From developers Mad Gear Games comes A Hole New World. Enter the Potion Master, saviour of the city. As you undergo the role of hero with only your fairy, Fay, and your potions to help you, can you save the city from an undesirable fate?
With a backstory given to you when you first start the game, you are thrown straight into the 8-bit world of chaos. There is no tutorial, so you are left stranded with Inverted World monsters coming at you left, right and centre. The layout of the map is set so that if you fall down a hole in the ground, you will go into the Inverted World, hence the Inverted World monsters. All this means is that your screen will flip upside down, and your character will be in another dimension. The lack of a tutorial doesn’t prove to be a problem, because the controls are relatively easy to pick up.
The game layout is similar to a Super Mario Bros. game, where you have a world to overcome, and then a boss battle at the end of it. Each stage is vaguely similar to the Nintendo game, in regards to the holes in the ground, the enemies lurking about, obstacles to overcome and collectibles throughout the mission.
This title’s graphics are that of a 2D side-scrolling game, with the Potion Master the focus of the screen. It also has parallax scrolling, which adds depth to the game, allowing it to seem more open. In certain areas of the game, you cannot return from where you just came. However, there are certain areas that will let you go back on yourself. This layout brings the player in more, and draws them into the sense that there is more to the virtual world of the Potion Master than the first inset. The whole game is drawn in pixel art, using 48 colours, plus 6 greys palette of the NES. The resolution is about the same as the NES but has been adapted into a widescreen ratio.
The ‘norm’ with games such as these are that there is multiple modes, and boss stages. However, it is lacking any variation of difficulty so what you see is what you get. There is no easy route out of your missions, so you have to fight your way through all of your battles; blood, sweat, and tears. After each boss battle, you pick up a new potion, which can be used in figuring out puzzles and destroying certain doorways or entryways. You originally start off with one potion as your weapon, which is rather basic, but you will be rewarded with more potions when you defeat a boss at the end of each stage. For example, when you defeat the first boss, you are rewarded with a lightening potion.
Health depletes if you get hit by an enemy, but can be regenerated if you pick up food, which is portrayed by a chicken leg. If you lose all of your health, Fay will be summoned to reincarnate you, in which you will spawn at the last checkpoint, should all of your lives have gone. Your score through the game is determined by how many enemies you kill, and whether or not you pick up any of the little blue gems that are scattered around the map. Each gem that you pick up is worth 1000 points, while each enemy you kill gives you 50 points. The game consists of Story Mode which has five different worlds, Story Mode +, Challenge Mode, End Boss Mode and multiple endings. Over the whole game, there are 30 different types of enemies to decimate, 7 boss battles and lots of secret characters to discover.

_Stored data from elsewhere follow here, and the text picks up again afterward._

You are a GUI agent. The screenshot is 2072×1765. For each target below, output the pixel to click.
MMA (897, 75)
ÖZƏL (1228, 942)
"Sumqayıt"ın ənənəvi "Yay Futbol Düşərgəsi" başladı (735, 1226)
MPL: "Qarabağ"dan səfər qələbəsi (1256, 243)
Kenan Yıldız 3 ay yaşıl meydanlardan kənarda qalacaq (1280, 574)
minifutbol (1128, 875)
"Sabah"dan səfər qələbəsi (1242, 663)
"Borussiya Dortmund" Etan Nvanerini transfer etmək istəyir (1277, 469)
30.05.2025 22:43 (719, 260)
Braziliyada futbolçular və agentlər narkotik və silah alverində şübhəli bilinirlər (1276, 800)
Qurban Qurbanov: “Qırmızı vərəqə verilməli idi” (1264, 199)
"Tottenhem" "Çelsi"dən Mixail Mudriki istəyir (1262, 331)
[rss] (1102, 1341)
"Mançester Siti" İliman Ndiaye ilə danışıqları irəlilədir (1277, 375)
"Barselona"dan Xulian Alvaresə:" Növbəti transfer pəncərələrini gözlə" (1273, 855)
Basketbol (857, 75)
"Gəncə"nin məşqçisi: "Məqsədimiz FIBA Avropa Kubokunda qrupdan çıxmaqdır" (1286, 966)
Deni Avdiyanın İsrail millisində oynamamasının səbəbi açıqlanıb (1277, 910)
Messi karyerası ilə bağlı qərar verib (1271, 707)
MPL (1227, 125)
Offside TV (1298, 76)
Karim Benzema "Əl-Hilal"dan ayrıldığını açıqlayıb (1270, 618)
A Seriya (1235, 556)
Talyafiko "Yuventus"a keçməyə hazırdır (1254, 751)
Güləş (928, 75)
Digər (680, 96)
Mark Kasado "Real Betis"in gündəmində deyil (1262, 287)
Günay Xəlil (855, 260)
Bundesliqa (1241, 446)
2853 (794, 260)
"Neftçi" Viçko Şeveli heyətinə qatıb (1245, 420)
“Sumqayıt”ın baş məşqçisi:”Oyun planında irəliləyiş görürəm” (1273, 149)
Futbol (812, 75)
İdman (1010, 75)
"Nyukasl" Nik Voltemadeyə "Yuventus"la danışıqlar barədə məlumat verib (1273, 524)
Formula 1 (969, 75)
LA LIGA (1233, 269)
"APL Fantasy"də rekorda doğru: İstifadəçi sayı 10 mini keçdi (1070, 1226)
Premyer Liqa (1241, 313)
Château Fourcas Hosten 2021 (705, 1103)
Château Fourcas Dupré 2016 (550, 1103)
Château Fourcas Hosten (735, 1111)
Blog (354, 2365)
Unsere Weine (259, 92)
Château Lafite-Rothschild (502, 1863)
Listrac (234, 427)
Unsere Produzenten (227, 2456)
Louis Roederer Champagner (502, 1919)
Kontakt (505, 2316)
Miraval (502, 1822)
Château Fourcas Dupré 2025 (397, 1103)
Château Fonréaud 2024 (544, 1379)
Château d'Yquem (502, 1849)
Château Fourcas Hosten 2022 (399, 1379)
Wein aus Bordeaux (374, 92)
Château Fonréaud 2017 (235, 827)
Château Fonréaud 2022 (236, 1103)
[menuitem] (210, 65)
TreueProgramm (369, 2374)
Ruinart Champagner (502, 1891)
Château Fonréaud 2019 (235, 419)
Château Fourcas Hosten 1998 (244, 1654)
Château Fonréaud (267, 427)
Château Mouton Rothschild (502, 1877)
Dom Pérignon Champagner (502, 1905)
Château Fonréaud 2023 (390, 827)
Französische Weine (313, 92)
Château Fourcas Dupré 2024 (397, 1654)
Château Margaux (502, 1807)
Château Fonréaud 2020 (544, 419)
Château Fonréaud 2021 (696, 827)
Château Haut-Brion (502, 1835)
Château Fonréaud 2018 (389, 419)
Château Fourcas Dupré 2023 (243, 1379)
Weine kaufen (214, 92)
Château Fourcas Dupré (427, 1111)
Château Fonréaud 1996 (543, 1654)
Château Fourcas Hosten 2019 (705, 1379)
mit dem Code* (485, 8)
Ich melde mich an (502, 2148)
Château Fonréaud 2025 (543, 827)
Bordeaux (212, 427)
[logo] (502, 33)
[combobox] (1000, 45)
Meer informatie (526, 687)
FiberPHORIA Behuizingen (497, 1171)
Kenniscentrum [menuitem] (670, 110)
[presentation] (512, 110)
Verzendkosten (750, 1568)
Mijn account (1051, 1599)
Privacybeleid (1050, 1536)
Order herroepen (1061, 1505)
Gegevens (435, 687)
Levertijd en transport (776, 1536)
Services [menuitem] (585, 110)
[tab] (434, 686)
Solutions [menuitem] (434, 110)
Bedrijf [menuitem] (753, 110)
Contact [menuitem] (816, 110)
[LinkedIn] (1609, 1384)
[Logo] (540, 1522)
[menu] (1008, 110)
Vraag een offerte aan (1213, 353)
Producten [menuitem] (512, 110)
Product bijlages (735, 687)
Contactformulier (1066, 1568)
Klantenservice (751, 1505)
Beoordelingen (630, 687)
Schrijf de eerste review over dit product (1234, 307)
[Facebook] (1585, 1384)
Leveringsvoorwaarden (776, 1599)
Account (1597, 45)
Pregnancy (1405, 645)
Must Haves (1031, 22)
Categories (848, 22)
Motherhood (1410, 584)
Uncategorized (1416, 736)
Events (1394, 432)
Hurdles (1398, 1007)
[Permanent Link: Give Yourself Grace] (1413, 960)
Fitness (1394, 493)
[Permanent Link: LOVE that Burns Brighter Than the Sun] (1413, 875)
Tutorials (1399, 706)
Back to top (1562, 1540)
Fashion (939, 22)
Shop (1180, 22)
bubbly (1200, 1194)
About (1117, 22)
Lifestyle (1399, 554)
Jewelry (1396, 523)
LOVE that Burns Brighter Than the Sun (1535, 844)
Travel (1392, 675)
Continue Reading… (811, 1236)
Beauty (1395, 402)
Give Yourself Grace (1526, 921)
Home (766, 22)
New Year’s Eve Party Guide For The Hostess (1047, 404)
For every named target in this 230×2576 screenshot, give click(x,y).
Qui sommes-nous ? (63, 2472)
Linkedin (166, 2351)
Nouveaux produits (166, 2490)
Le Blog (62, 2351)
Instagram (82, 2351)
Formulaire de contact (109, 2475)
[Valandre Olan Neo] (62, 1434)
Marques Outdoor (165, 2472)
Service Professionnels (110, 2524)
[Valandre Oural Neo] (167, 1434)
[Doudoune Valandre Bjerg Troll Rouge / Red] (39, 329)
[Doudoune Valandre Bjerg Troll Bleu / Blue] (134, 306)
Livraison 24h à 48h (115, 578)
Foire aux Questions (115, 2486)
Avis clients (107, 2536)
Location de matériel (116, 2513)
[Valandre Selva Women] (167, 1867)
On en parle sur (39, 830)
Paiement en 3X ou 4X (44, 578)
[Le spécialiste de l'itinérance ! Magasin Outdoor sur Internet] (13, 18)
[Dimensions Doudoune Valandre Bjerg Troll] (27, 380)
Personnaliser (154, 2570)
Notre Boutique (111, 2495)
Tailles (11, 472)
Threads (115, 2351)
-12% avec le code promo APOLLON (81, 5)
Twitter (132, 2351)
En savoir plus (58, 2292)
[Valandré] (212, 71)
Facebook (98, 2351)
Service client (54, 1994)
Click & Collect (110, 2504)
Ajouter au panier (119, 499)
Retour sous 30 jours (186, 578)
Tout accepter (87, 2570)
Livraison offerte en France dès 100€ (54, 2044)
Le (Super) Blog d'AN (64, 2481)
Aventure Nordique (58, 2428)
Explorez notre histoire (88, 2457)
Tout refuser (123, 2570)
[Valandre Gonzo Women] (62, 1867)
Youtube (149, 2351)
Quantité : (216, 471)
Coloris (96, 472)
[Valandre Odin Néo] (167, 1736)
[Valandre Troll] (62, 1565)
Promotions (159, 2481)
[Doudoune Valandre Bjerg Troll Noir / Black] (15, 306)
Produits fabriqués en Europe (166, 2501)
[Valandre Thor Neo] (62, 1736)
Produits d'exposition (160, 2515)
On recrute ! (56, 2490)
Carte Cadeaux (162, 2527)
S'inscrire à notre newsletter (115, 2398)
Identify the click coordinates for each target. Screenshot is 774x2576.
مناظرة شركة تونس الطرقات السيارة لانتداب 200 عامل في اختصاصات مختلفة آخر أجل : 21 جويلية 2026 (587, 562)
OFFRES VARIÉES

The game is reminiscent of an arcade game, similar to Nintendo Entertainment System-style games, and is guaranteed to take anybody back to the days of playing PacMan or such. With music to match the graphics, the 8-bit game is a perfect way to unwind on a stressful day.
A Hole New World is available from the Store at a price of £7.99 .
A Hole New World brings back memories of 8-bit gaming with it’s funky chip-tunes to accompany it. It’s difficulty will challenge players but is let down by the overwhelming amount of Inverted monsters on the screen at any one time.